Il n’existe pas d’harmonies musicales universelles, comme le pensait Pythagore
Connu aujourd’hui principalement pour son théorème sur les triangles rectangles, le philosophe grec Pythagore a tenté d’utiliser les mathématiques pour comprendre la beauté de la musique.
Image d’entête : des pythagoriciens célébrant la levée du soleil sur un air de lyre. (Fyodor Bronnikov/ Wikimedia)
Ainsi, les combinaisons harmonieuses de notes connues sous le nom de consonance musicale reposaient sur de simples « rapports de nombres entiers » dans les fréquences des sons, ou tonalités, pour être attrayantes. De plus, le philosophe soutenait que cela était vrai quel que soit l’instrument.
Ce n’est pas le cas, affirme une équipe internationale de chercheurs qui a interrogé 4 272 volontaires sur leurs réactions à certains accords. Ces réactions révèlent une préférence pour la musique comportant de légères imperfections, mathématiquement parlant.
Selon le psychologue musical Peter Harrison, de l’université de Cambridge :
Nous préférons de légères déviations. Nous aimons les petites imperfections parce qu’elles donnent de la vie aux sons, et c’est ce qui nous attire.
L’équipe a également constaté que les rapports de nombres entiers chers à Pythagore pouvaient être complètement ignorés lorsqu’il s’agissait d’instruments moins connus des auditeurs occidentaux : cloches, gongs, xylophones et une série de gongs appelée bonang. Les réponses de l’étude à cet instrument indonésien ont montré des modèles de consonance et de dissonance complètement nouveaux. Ces modèles correspondent à l’échelle/ gamme musicale utilisée dans la culture indonésienne et ne peuvent pas être exactement calqués sur les gammes préférées dans des pays comme les États-Unis et l’Europe.
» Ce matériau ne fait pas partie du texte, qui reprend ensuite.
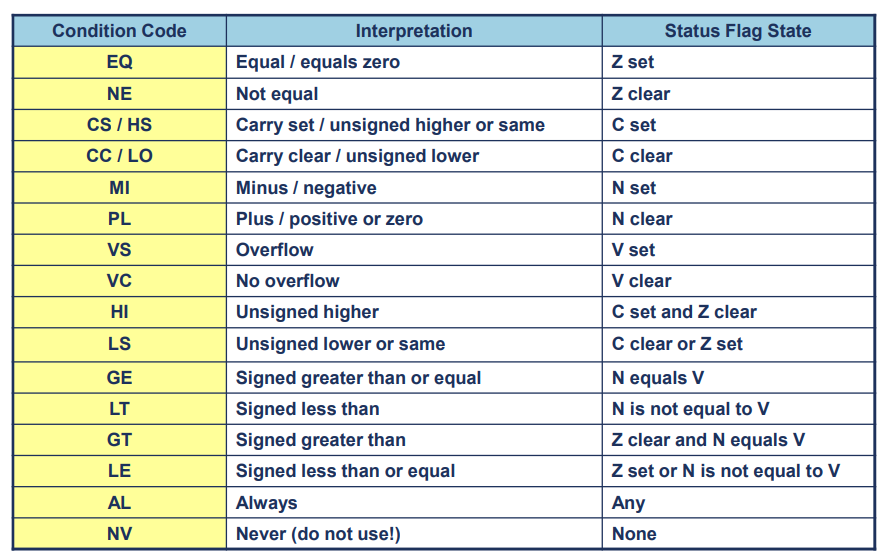Image resolution: width=877 pixels, height=553 pixels.
Task: Select the VS overflow code cell
Action: (x=119, y=249)
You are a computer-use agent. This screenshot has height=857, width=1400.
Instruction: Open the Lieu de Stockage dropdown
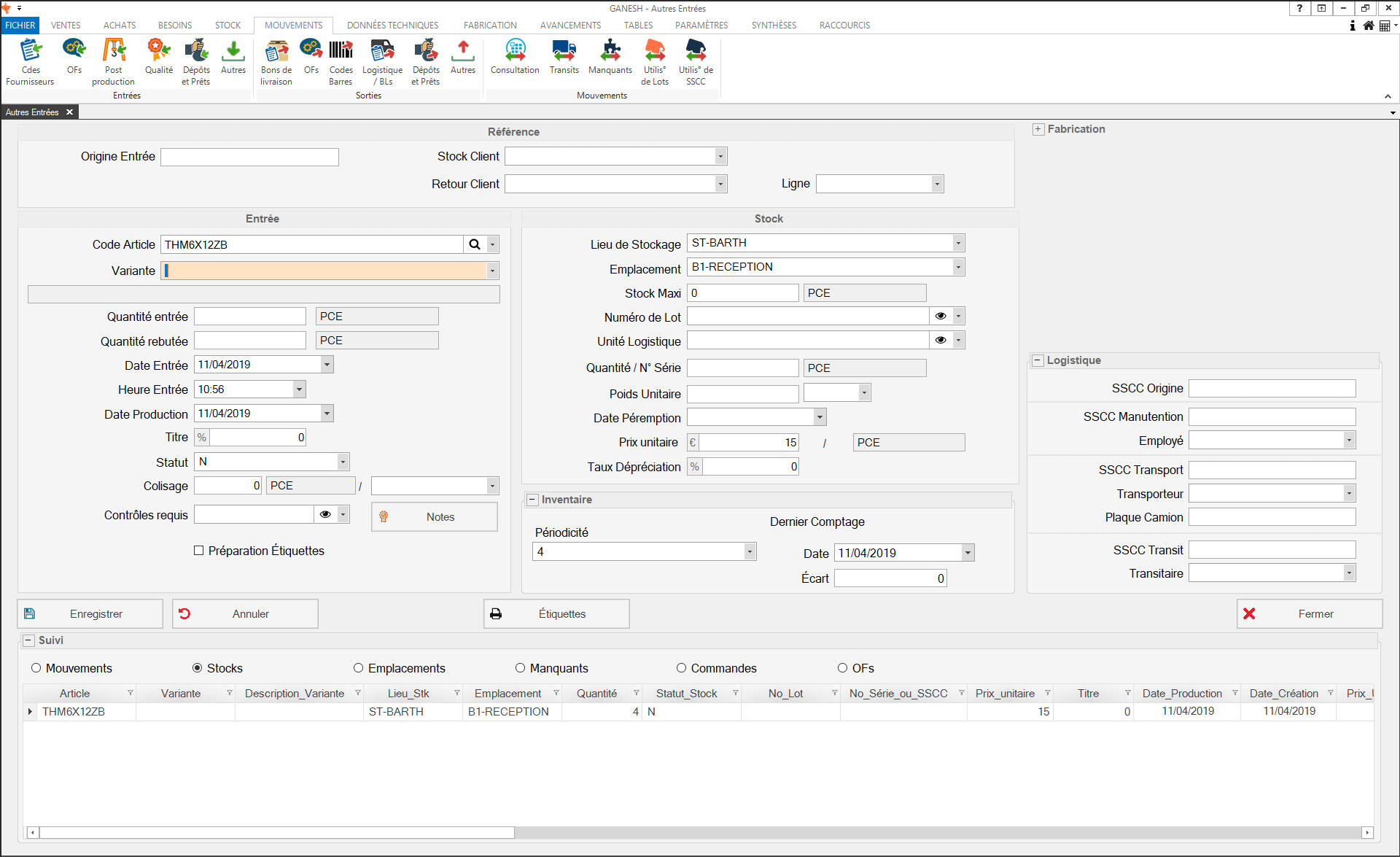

En d’autres termes, le timbre (la partie d’un son qui donne l’impression d’appartenir à un instrument spécifique) affecte également la consonance, ce qui a peut-être surpris Pythagore. Ces résultats montrent que les auditeurs peuvent reconnaître un son agréable même s’ils ne sont pas musiciens ou habitués à l’instrument.
Selon Harrison :
La forme de certains instruments à percussion fait que lorsqu’on les frappe et qu’ils résonnent, leurs composantes de fréquence (tonalité) ne respectent pas les relations mathématiques traditionnelles. C’est à ce moment-là que l’on observe des phénomènes intéressants.
Cette relation entre timbre et consonance pourrait expliquer pourquoi certaines cultures ont fini par adopter des systèmes de notation différents de ceux que nous connaissons le mieux en Occident.
Selon les chercheurs dans leur étude (lien plus bas) :
Ces résultats fournissent une base empirique à l’idée que la variation culturelle des systèmes de gamme pourrait en partie être due aux propriétés spectrales des instruments de musique utilisés par ces différentes cultures.
L’équipe espère que ses résultats, qui portent sur 235 440 jugements humains au total, ouvriront les esprits sur ce qui peut être agréable à écouter ou non, en particulier lorsqu’il s’agit d’instruments moins connus.
Selon les chercheurs, les musiciens comme les auditeurs peuvent tirer profit d’un peu d’expérimentation et sortir de leur zone de confort en matière de musique. De futures études sont prévues pour analyser un éventail encore plus large d’instruments et de cultures, notamment en ce qui concerne la musique que l’on aurait pu considérer auparavant comme « inharmonique ».
Harrison de conclure :
Les musiciens et les producteurs pourraient être en mesure de rendre ce mariage plus efficace s’ils tenaient compte de nos résultats et envisageaient de modifier le timbre, la qualité sonore, en utilisant des instruments réels ou synthétiques spécialement choisis. Ils obtiendraient alors le meilleur des deux mondes : l’harmonie et les systèmes d’échelle/ gamme locale.
L’étude publiée dans Nature Communications : Timbral effects on consonance disentangle psychoacoustic mechanisms and suggest perceptual origins for musical scales et présentée sur le site de l’Université de Cambridge : Pythagoras was wrong: there are no universal musical harmonies, study finds.